• [ASSIGNED TASK]: Within the records, which lines hold the string "under"? Report each one by copying it.

Pixel coordinate grounding data
Content starts

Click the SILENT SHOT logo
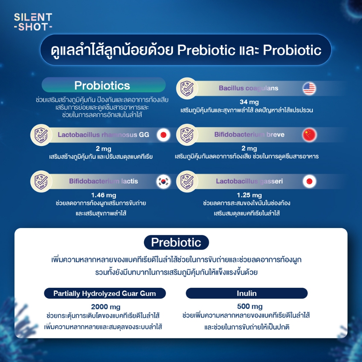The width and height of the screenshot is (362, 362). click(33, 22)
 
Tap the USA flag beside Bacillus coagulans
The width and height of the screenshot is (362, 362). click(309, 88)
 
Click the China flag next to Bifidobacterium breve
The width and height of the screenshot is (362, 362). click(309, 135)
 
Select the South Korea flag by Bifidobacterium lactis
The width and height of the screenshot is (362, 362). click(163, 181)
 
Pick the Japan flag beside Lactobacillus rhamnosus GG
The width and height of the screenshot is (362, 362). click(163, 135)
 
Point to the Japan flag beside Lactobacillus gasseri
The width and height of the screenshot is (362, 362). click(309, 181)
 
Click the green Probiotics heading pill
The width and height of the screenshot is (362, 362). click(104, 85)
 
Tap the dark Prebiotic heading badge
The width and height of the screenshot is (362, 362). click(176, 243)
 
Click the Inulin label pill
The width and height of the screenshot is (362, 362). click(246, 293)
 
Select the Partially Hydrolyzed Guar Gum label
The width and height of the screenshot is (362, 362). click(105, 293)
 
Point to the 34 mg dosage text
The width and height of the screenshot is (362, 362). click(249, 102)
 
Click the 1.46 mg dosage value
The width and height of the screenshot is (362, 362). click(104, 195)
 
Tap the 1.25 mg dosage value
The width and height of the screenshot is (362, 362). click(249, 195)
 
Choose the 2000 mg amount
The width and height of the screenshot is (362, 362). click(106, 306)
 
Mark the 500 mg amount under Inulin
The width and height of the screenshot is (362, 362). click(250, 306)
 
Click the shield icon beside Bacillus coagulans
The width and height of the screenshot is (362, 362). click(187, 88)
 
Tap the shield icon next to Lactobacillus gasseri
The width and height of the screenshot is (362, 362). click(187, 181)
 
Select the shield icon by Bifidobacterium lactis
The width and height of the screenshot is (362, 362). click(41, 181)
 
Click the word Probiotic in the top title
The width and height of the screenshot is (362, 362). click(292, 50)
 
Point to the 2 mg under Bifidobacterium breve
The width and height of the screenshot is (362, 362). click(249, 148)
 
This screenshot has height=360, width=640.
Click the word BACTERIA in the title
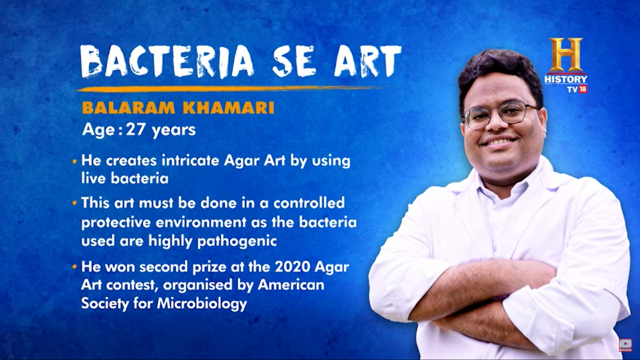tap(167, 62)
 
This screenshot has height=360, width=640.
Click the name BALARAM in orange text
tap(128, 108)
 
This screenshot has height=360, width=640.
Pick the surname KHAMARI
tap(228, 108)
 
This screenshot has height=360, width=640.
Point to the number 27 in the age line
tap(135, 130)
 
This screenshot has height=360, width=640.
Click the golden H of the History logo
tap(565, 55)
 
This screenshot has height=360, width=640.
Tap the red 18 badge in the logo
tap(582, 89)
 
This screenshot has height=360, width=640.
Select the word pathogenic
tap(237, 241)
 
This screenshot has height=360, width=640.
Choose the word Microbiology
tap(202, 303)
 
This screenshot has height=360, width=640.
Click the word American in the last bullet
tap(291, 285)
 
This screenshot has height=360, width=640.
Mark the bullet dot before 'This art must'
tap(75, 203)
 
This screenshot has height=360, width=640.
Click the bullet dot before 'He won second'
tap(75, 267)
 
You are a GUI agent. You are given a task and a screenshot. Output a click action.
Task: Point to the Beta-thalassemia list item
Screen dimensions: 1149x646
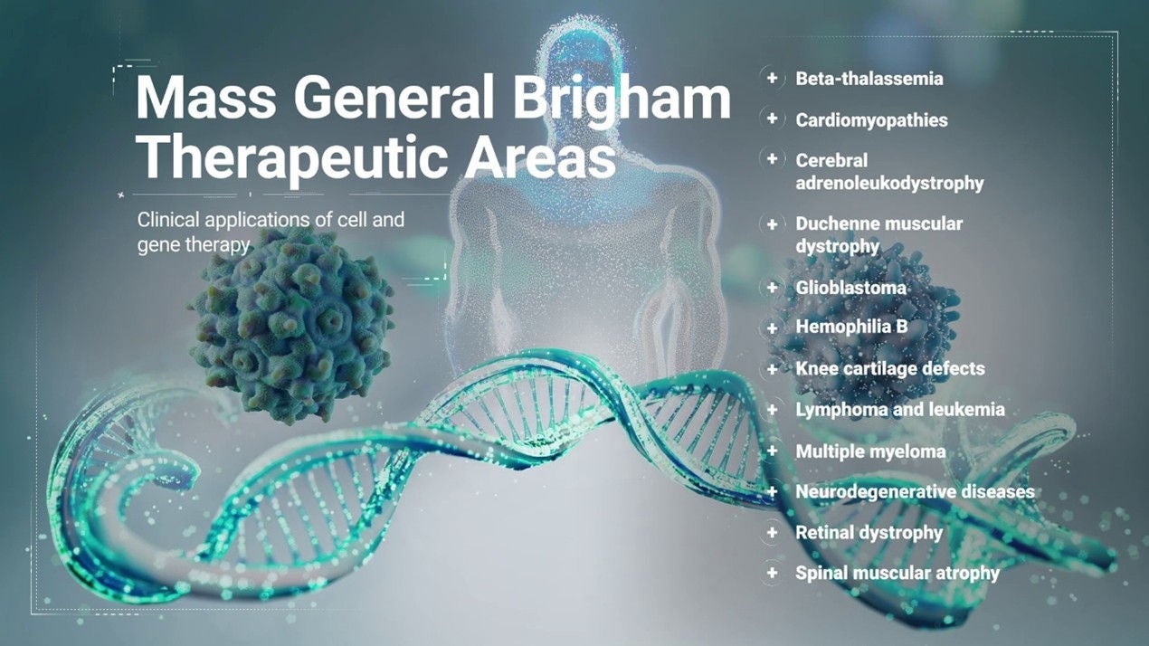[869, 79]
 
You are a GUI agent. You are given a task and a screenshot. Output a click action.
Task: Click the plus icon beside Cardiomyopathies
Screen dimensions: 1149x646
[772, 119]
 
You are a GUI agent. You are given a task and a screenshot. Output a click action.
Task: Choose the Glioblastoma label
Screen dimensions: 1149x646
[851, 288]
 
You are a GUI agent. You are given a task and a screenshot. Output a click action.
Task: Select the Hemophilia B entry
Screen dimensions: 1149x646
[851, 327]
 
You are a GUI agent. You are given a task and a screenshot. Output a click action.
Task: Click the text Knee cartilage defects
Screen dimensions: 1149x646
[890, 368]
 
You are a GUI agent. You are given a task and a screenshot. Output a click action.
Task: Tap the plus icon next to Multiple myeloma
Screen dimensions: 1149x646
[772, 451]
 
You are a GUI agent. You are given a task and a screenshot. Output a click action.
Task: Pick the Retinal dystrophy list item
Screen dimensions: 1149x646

Content ends
Content starts

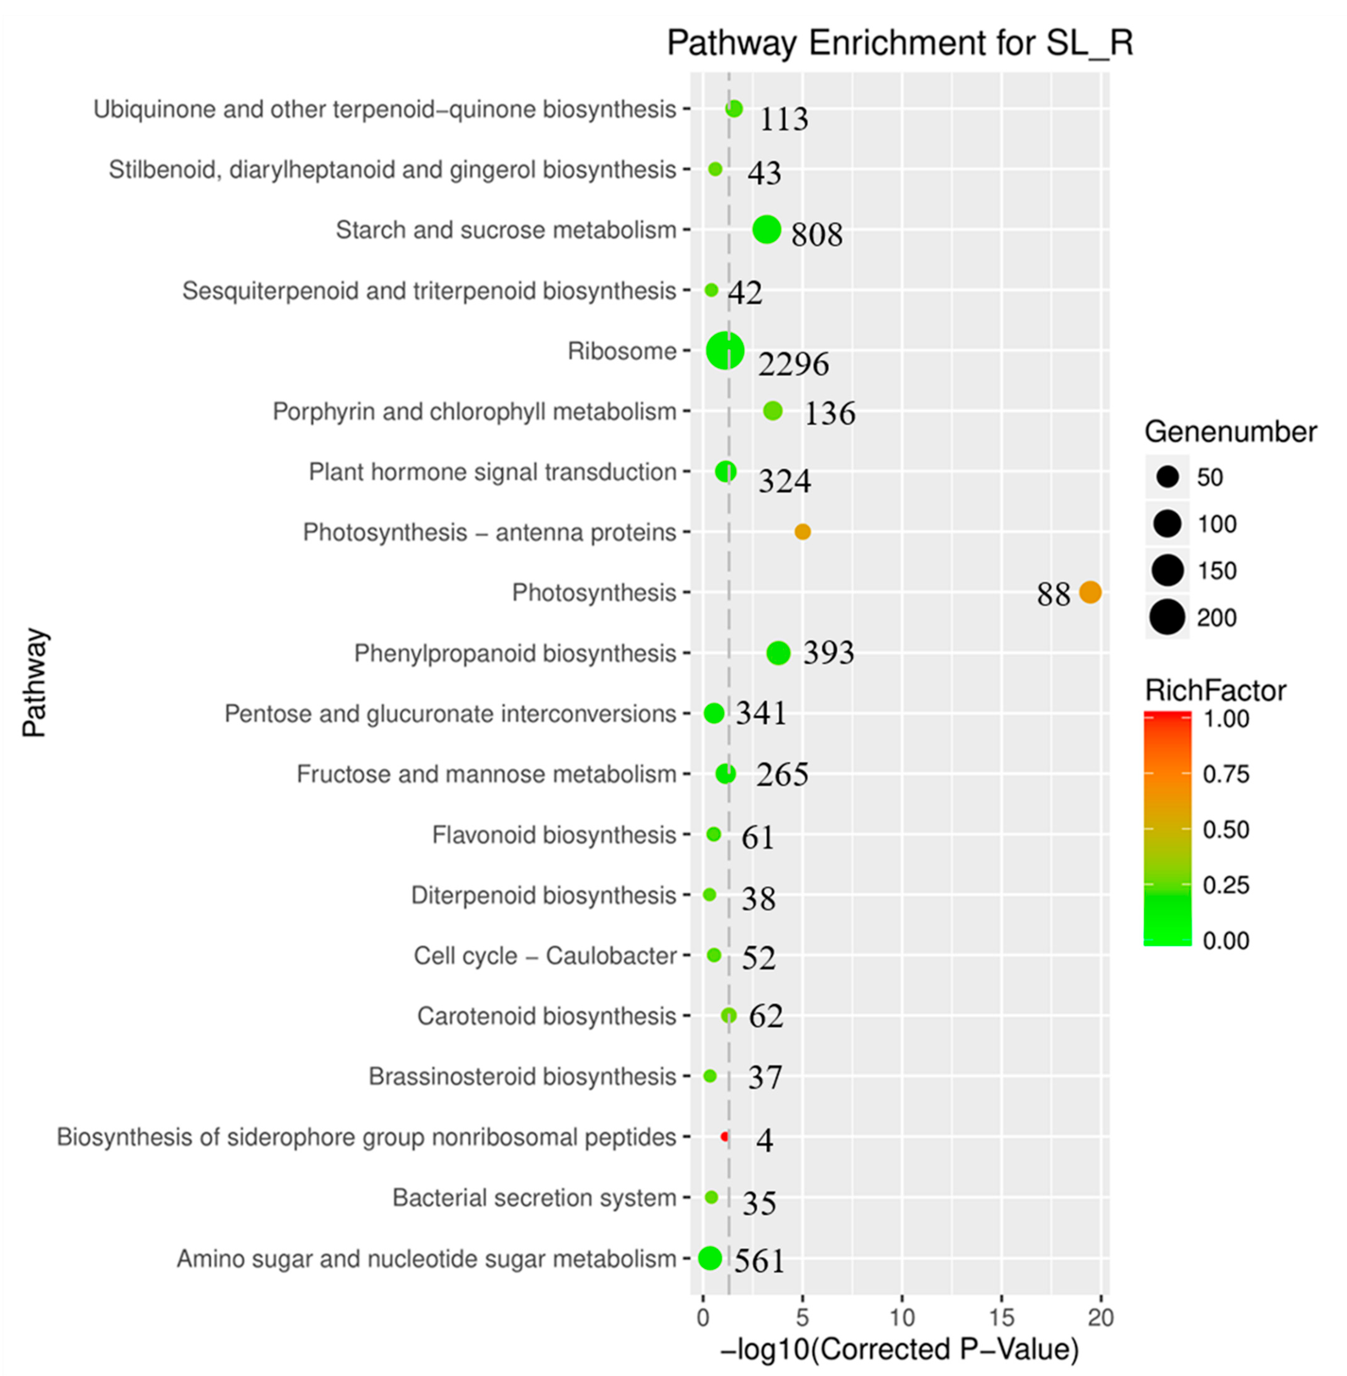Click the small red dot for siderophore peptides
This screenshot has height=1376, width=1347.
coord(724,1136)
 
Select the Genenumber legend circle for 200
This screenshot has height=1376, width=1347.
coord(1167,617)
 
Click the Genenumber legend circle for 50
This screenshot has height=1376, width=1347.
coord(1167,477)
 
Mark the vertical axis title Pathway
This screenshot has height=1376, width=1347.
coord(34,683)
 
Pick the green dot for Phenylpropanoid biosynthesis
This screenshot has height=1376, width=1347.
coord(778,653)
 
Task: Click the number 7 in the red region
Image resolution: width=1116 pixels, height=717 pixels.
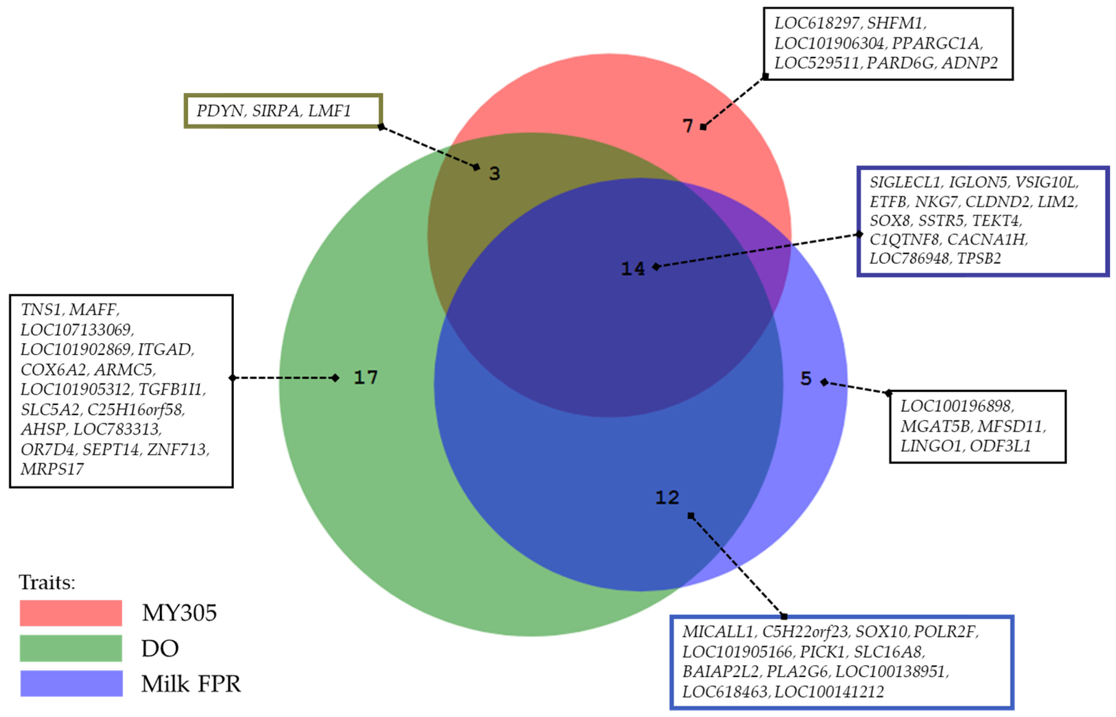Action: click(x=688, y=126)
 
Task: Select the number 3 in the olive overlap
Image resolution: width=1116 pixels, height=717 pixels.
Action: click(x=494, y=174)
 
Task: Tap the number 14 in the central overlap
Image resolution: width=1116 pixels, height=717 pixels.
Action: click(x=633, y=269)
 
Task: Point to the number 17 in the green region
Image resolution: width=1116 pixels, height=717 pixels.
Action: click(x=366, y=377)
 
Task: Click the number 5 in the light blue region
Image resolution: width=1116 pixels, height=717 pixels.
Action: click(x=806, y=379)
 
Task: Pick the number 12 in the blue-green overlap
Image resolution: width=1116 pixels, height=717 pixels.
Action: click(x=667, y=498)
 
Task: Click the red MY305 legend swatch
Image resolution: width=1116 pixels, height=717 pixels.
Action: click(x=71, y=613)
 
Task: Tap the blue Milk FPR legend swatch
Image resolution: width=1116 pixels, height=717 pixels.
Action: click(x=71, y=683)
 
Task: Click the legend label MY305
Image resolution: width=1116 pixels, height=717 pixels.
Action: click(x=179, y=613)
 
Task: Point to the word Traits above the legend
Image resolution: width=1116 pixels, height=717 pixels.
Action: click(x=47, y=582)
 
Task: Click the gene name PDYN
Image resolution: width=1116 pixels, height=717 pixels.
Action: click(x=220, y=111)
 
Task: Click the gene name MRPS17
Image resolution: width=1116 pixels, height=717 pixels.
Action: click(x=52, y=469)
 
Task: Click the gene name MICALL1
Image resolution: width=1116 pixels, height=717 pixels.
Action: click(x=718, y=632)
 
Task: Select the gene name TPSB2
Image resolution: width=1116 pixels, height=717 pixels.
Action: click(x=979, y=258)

Content ends

• [YOUR RESPONSE]:
Mark the 500 mg amount under Inulin
Point to the 2 mg under Bifidobacterium breve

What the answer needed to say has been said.